A recent broadcast on the Morning Edition of NPR news drew our attention to the alarming scarcity of substance abuse counselors and the stark reality of a high staff turnover rate.

“There’s not enough beds”

The idea that there are not enough beds is patently false. The problem is that there are not enough substance abuse counselors available to man the beds. Approximately one out of every four drug treatment staff members leaves the job every year. That’s not just recent news; the Institute of Medicine has seen an annual shortage of substance use treatment staff for several decades.
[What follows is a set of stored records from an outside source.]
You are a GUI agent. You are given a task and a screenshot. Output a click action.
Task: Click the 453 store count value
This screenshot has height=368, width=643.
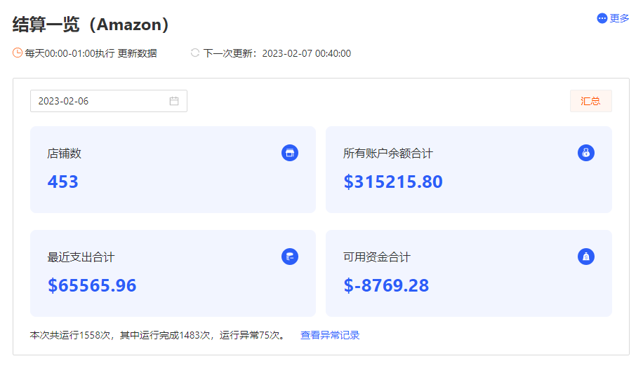pos(62,182)
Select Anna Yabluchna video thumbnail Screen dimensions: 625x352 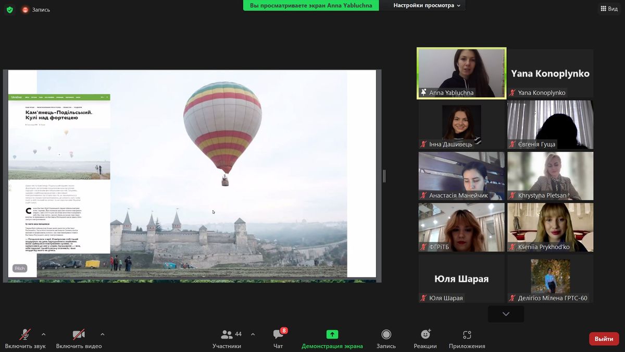[461, 73]
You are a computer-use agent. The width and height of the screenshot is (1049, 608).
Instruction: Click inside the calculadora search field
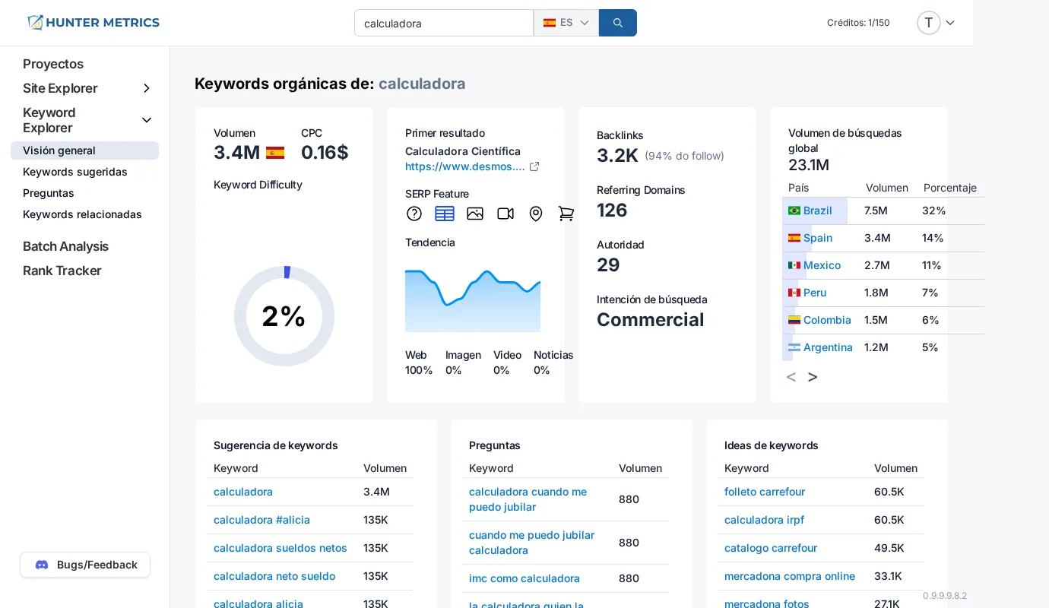tap(444, 23)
This broadcast highlighted one of the most salient problems connected with drug treatment and recovery today. The unattractiveness of the profession is a pressing issue that needs to be pushed on both a policy and an institutional level. The drug epidemic in America seems to be growing, not decreasing: In 2014, opioid deaths hit a record level—rising 14% in one year. Between the years 2000 and 2014, deaths from drug overdoses reached half a million. Just in opioid-related deaths, there was a 200% rate increase since the year 2000. (Center for Disease Control and Prevention)

Where to go from here?

It’s a bleak picture, but it’s one we have to recognize. Otherwise, our system simply won’t be able to handle the influx of people needing drug treatment, as the Affordable Care Act gives many more Americans insurance and thus new access to substance abuse counselors.
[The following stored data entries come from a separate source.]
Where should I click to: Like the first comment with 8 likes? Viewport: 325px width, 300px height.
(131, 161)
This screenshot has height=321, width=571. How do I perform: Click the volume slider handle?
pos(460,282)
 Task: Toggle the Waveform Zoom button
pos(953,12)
What are the main factors contributing to this shortage? First off: right now, the average salary of a substance abuse counselors is $40,000. Most people with the education required to treat drug addiction will be able to find jobs that pay more and offer better benefits. The NPR broadcast showcased an experienced substance addiction counselor who went to teach at the university instead of continuing with counseling. It’s easy to see why this might happen with many of these professionals. Large caseloads, high demands, and emotional exhaustion are all contributing factors that lead to burnout for many substance abuse counselors. Providing supervision, creating a supportive work environment, and providing rewards for strong job performance help with overall job satisfaction and retention.

It is a complicated issue steeped in decades of our history, but the time to act is always now. If we’re serious about eradicating this problem, we need to think on multiple levels: Can the state pay more or offer other incentives to turn drug treatment into a better profession? How can policies on drug control be implemented to discourage over-prescription and over-use of narcotic drugs? What kinds of models or centers are practical and accessible for every-day people who are struggling with addiction?

Drugs destroy the lives of users—and just as often, their loved ones as well. It is imperative that we seek solutions to this pervasive issue with urgency.